[[ Study material open ]]

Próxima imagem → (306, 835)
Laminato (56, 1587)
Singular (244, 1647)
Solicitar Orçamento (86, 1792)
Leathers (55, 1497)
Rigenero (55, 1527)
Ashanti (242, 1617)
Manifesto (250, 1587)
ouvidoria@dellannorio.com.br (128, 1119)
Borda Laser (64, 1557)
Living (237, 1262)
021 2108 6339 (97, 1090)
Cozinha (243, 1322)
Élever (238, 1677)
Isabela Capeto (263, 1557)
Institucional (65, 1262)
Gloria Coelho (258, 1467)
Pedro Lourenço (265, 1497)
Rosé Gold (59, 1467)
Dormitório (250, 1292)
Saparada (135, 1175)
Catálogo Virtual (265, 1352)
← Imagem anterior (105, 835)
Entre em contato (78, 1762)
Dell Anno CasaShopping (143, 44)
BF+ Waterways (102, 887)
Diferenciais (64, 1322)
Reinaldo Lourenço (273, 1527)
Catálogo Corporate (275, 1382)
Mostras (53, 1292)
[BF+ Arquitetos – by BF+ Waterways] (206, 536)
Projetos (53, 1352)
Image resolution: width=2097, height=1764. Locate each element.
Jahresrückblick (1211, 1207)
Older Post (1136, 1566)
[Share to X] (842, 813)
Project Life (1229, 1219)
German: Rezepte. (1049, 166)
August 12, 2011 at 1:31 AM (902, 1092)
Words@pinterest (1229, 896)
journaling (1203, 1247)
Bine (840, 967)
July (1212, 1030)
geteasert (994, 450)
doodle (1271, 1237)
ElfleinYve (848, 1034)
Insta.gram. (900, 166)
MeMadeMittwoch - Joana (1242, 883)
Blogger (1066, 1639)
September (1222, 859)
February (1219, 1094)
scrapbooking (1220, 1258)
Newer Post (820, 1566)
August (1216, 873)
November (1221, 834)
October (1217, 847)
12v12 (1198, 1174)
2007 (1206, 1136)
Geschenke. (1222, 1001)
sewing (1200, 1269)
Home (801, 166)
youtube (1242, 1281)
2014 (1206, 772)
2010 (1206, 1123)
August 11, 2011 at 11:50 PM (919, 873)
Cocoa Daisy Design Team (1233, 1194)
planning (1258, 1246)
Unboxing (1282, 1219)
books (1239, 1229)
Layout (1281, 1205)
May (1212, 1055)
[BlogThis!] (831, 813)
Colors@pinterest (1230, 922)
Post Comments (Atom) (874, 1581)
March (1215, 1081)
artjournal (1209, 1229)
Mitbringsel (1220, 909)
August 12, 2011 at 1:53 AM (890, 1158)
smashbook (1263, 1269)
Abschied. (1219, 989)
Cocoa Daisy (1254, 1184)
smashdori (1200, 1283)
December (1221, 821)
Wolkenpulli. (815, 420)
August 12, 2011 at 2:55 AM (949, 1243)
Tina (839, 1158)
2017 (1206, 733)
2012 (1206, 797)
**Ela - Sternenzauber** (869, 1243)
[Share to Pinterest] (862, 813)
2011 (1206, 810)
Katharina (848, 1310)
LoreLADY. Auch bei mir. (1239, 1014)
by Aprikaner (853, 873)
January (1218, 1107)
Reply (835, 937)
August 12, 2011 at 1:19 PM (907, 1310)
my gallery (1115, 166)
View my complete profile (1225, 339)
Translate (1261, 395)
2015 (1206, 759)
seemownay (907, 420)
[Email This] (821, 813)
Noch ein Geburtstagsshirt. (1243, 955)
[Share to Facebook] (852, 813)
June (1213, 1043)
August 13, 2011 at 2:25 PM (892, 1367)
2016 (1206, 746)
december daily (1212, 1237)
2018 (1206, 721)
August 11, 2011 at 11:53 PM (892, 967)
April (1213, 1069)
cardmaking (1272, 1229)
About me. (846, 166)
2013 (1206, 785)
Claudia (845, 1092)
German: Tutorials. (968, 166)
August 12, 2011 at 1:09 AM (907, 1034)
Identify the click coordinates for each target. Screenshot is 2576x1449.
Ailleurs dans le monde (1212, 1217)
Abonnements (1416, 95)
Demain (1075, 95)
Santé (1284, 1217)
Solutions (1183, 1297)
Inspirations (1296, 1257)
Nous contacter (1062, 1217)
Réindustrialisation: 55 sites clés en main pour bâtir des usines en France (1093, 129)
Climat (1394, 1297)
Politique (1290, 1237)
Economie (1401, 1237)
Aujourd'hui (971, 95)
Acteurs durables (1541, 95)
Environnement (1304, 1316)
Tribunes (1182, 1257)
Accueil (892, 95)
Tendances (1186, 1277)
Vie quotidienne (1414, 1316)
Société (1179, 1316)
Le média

[[ Study material closed ]]

# Exercise
Give an exact copy of the lines above from the line with "2016 (1206, 746)" up to and including the line with "Santé (1284, 1217)", and leave everything else out.

# Result of the task
2016 (1206, 746)
december daily (1212, 1237)
2018 (1206, 721)
August 11, 2011 at 11:53 PM (892, 967)
April (1213, 1069)
cardmaking (1272, 1229)
About me. (846, 166)
2013 (1206, 785)
Claudia (845, 1092)
German: Tutorials. (968, 166)
August 12, 2011 at 1:09 AM (907, 1034)
Identify the click coordinates for each target. Screenshot is 2576x1449.
Ailleurs dans le monde (1212, 1217)
Abonnements (1416, 95)
Demain (1075, 95)
Santé (1284, 1217)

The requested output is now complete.